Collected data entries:
----
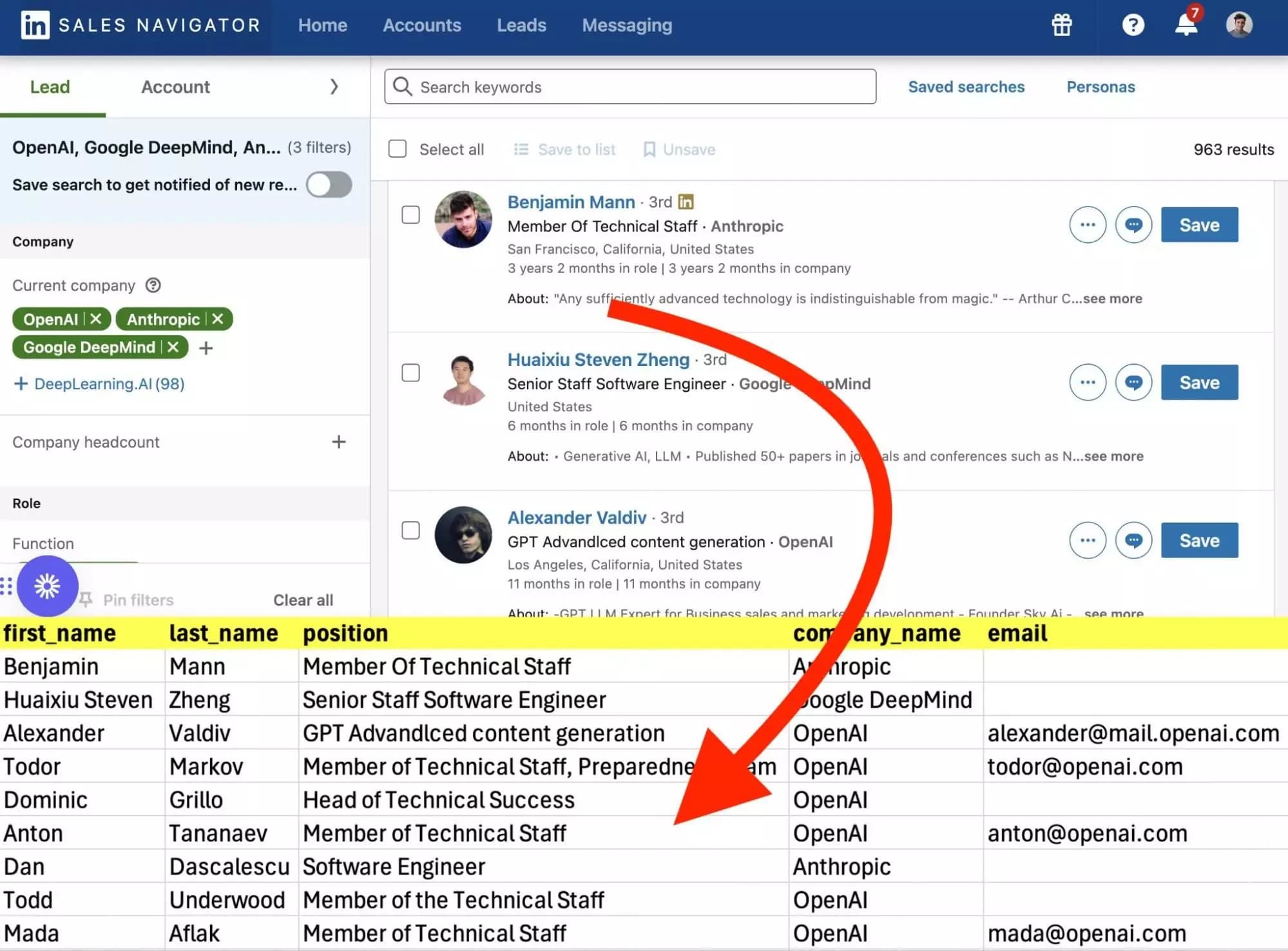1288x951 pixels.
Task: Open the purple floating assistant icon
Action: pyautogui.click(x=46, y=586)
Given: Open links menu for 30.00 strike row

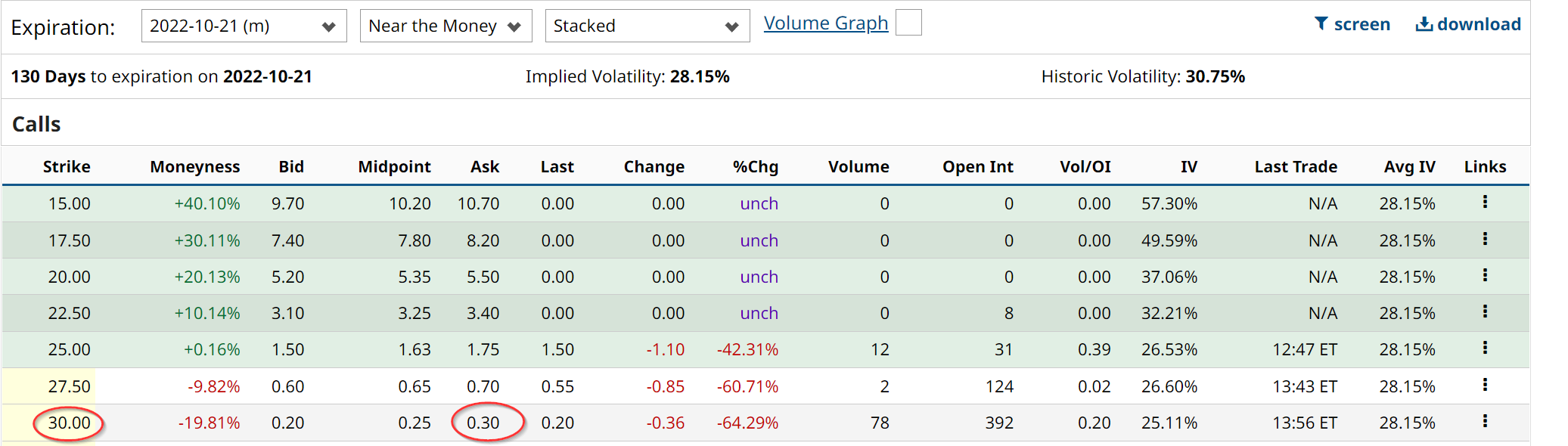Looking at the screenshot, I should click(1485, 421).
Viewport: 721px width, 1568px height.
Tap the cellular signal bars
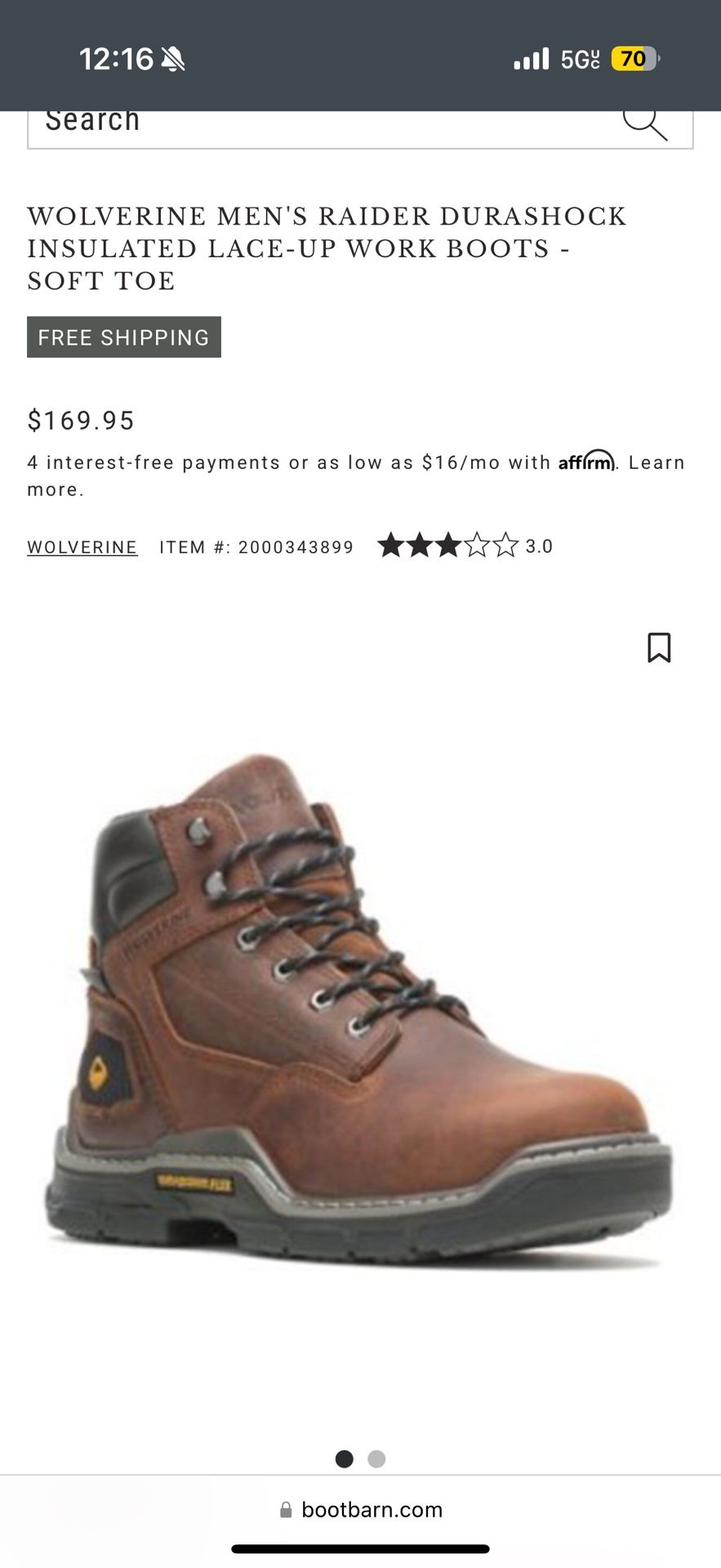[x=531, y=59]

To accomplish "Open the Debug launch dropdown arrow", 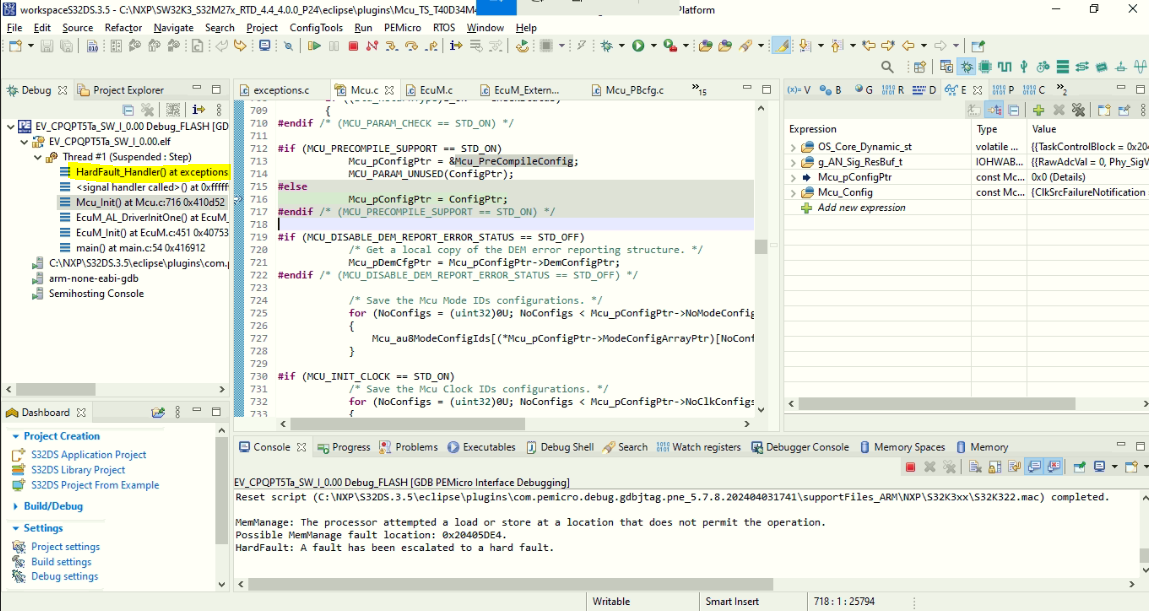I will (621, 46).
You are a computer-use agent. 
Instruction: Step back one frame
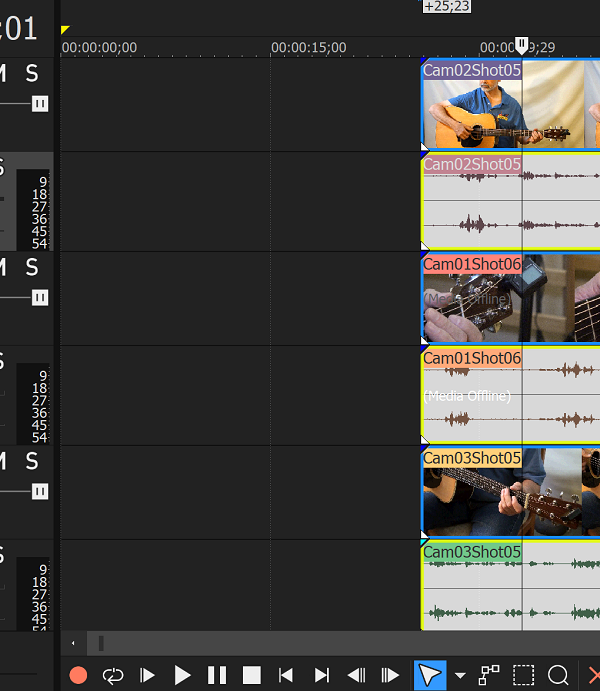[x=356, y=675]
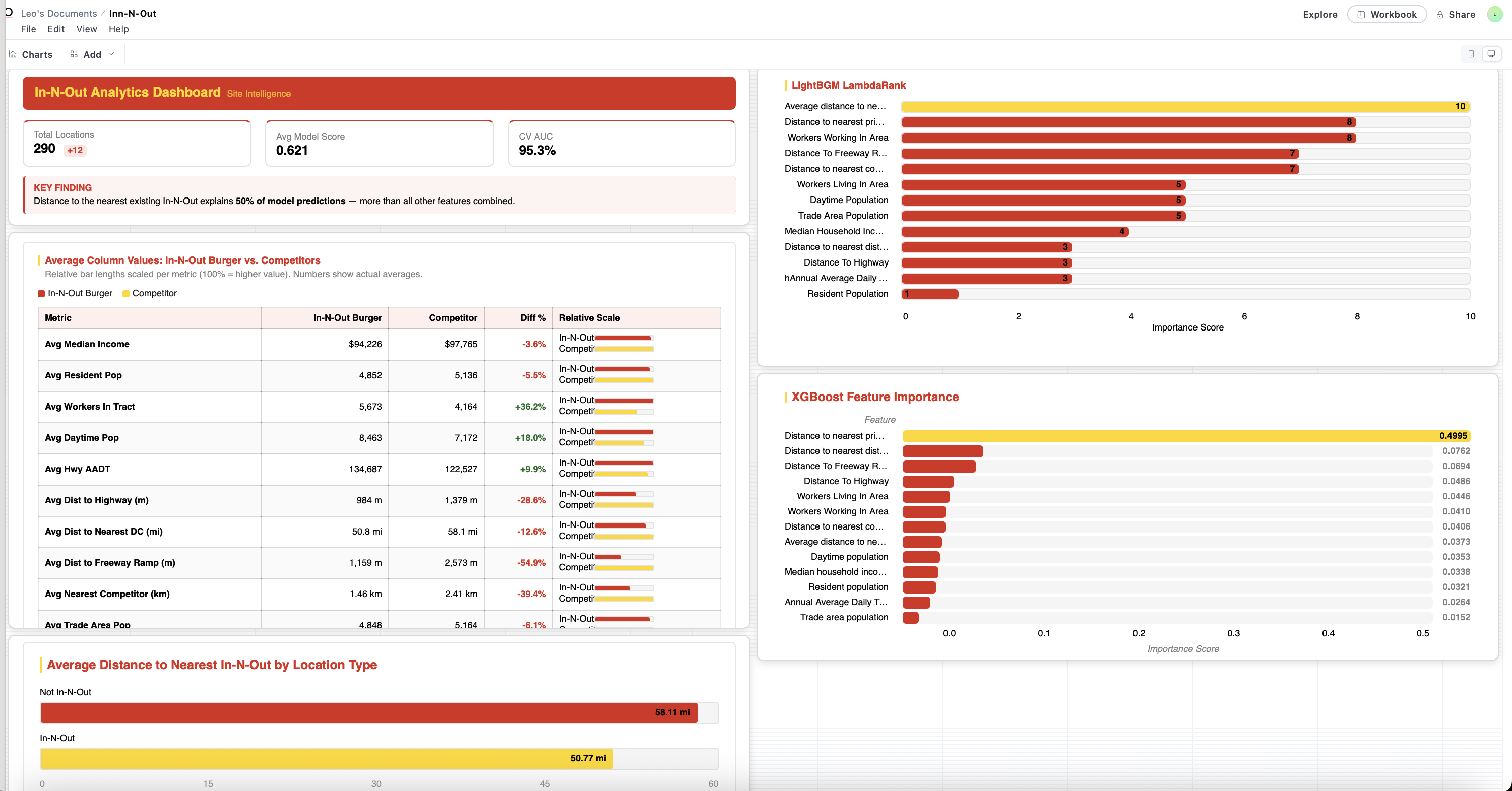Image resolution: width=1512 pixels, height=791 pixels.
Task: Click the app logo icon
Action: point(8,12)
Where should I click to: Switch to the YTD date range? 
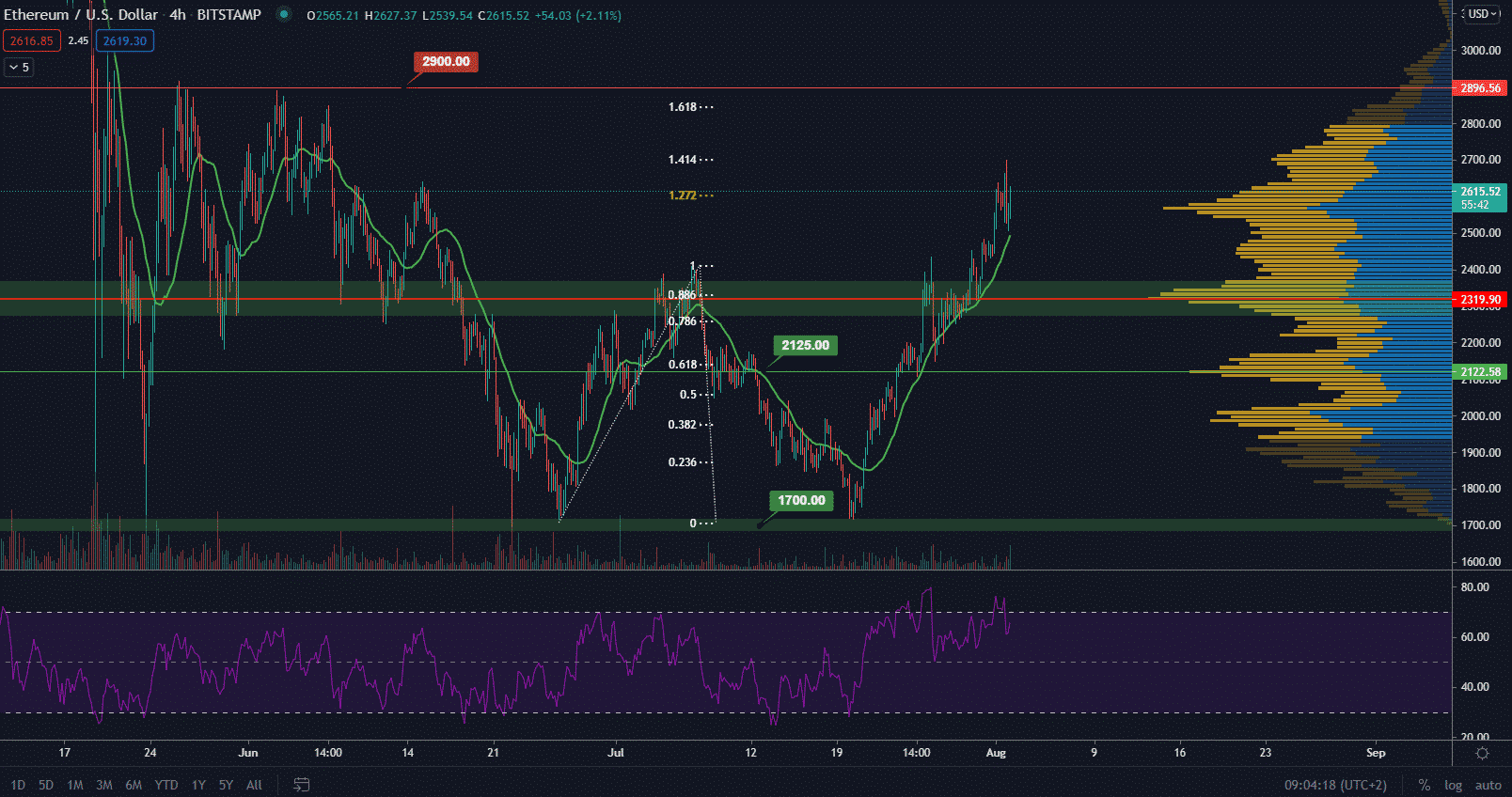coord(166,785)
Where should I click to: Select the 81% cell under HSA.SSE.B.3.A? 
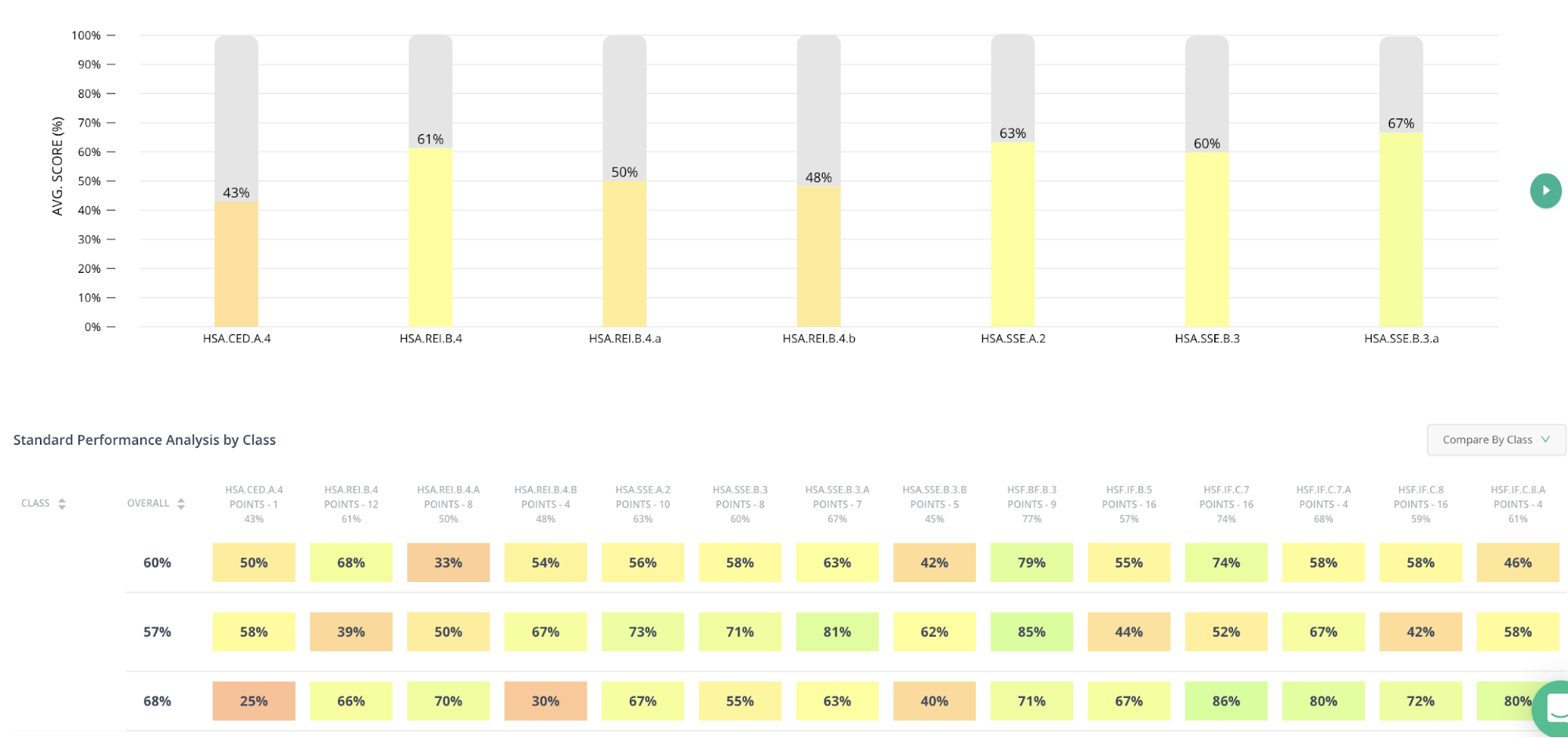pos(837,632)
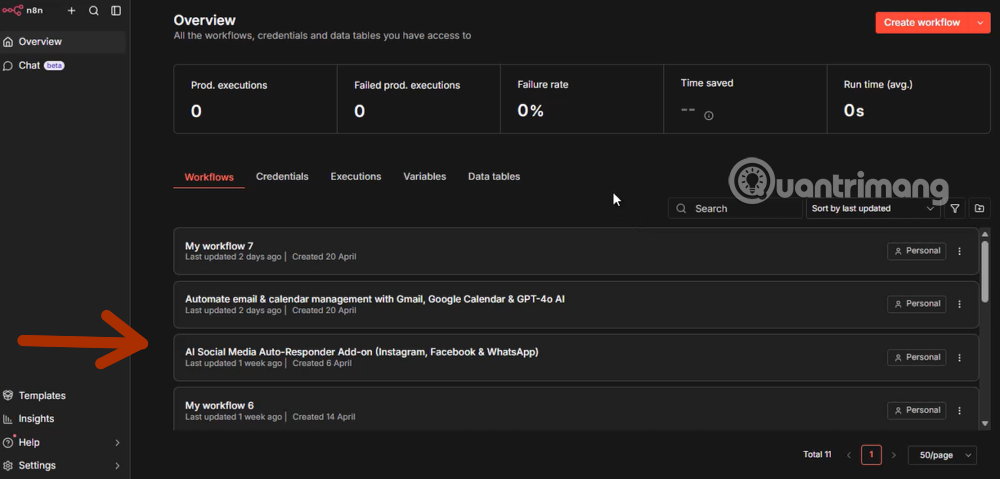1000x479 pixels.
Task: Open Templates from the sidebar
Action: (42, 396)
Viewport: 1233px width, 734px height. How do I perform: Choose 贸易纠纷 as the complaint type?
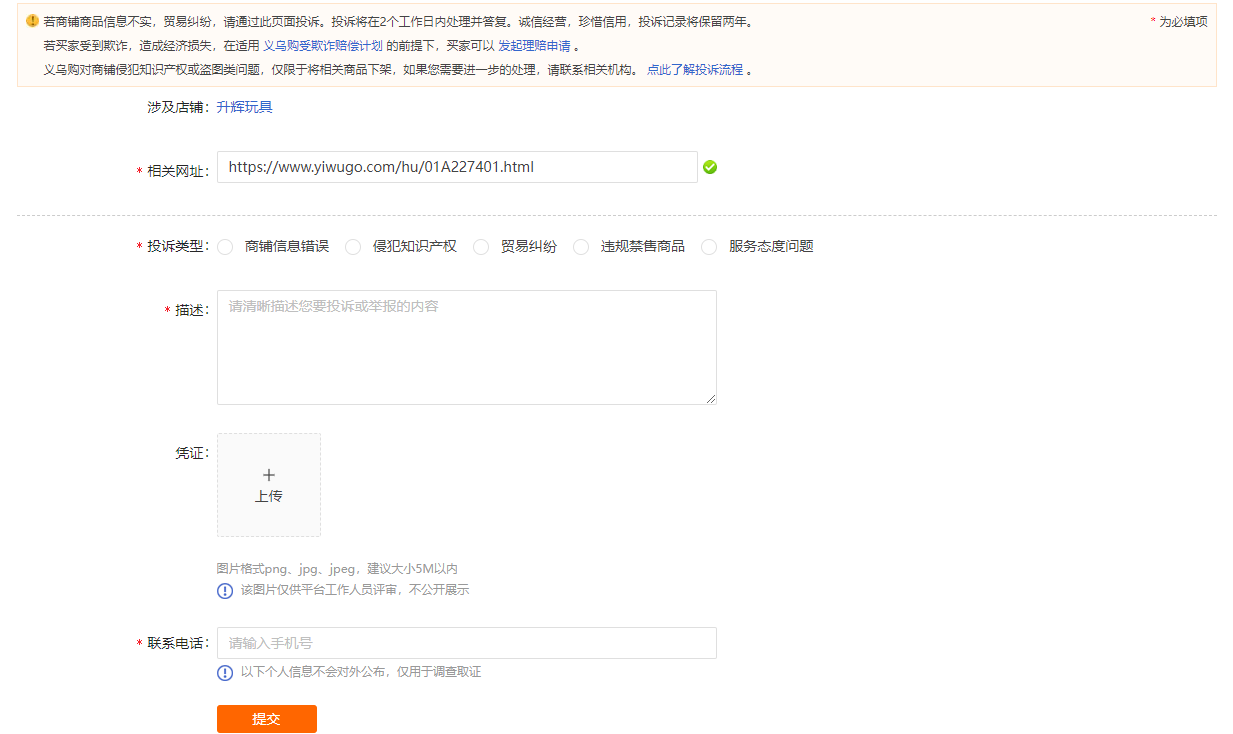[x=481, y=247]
----
# Required task:
Gather every line in the data above that contains the string "Viewport".

# Response:
Viewport: 721px width, 1568px height.
Viewport: 1233px width, 734px height. How do I perform: Choose 贸易纠纷 as the complaint type?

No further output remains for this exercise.